::: 処理対象レコード

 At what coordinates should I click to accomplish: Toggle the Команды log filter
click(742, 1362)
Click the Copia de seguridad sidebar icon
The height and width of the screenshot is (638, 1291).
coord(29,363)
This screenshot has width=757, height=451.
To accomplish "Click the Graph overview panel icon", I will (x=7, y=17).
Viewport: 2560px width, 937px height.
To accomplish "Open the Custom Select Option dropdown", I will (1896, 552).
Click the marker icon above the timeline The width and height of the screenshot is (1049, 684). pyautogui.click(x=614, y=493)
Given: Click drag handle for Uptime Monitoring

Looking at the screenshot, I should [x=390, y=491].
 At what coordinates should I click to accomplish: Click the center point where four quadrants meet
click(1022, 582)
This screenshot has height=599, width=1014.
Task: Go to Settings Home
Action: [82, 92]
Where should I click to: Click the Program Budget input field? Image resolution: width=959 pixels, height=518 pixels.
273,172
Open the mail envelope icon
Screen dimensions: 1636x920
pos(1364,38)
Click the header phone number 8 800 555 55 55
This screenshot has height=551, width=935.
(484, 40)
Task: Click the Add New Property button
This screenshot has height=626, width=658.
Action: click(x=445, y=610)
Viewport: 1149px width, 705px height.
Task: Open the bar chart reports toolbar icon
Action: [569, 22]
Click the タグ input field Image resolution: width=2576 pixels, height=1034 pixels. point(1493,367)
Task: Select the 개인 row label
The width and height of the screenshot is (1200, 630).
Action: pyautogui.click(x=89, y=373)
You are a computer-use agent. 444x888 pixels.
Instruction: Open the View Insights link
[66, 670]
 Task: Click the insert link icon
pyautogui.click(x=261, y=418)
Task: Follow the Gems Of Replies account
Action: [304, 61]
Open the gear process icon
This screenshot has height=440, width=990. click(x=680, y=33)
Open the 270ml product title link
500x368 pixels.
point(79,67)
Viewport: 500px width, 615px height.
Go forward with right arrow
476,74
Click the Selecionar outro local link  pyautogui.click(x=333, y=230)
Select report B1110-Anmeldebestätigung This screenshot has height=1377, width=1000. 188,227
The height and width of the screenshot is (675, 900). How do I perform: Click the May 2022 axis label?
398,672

::::::

- _作業内容_: 「Click the Selecionar」を含む行からレコードの最後の行までを、両端の行も含めてもう一度書いてください。指示の文も残し、答えの座標の数値はすべて102ずつ増やしてずらしてください。

- _出力結果_:
Click the Selecionar outro local link  pyautogui.click(x=435, y=332)
Select report B1110-Anmeldebestätigung This screenshot has height=1377, width=1000. 290,329
The height and width of the screenshot is (675, 900). How do I perform: Click the May 2022 axis label?
500,774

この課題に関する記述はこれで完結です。